MetadataShow full item record
PublisherThe University of Arizona.
AbstractIntroduction: This study examined the differences between young adults from divorced households (N=54) and young adults from always-married households (N=120) in terms of romantic relationship dissolution patterns, perceptions of inter-parental conflict, child-parent bonding, and attitudes toward divorce. It was hypothesized that young adults from divorced households would have a greater number of romantic relationships and would report a lack of investment and conflict as reasons for relationship dissolutions more frequently than young adults from always-married households. It was also hypothesized that young adults who report high inter-parental conflict would hold more positive attitudes toward divorce and that young adults with reported high parental bonding would have less positive attitudes toward divorce. Methods: Data was collected via an online survey. Results: Findings revealed that young adults from divorced households had significantly fewer romantic relationships than young adults from always-married households.
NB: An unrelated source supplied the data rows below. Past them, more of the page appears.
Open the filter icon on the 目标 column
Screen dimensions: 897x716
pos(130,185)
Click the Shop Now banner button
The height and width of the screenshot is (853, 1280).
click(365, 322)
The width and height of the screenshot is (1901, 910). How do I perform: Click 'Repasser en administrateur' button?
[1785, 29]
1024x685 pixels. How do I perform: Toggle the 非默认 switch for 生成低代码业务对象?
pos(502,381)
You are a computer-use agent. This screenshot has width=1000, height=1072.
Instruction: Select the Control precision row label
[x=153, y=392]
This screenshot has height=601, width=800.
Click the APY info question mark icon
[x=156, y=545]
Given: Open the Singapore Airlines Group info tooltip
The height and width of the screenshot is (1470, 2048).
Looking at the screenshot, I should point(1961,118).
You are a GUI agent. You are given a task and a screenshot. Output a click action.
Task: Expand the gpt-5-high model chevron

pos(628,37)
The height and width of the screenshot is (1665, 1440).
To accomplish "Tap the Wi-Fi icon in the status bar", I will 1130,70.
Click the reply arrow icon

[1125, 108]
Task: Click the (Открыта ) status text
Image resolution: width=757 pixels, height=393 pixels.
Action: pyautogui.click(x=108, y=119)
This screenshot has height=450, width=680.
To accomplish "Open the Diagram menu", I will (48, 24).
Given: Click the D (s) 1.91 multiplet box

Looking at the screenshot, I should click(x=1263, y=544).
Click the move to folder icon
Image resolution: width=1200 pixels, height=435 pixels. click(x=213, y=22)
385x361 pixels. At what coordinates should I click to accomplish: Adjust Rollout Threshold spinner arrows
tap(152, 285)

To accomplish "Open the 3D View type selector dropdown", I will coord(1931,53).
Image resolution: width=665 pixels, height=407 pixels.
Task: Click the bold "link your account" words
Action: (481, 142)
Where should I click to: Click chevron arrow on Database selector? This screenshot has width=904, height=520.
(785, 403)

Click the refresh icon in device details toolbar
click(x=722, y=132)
Supporting hypotheses, young adults from divorced households reported a lack of investment as a reason for romantic relationship dissolution more often than did young adults from always-married households. All other predictions were not supported. Discussion: Such findings indicate that there may not be a clear line between attitudes toward divorce and child-parent bonding and perceptions of inter-parental conflict.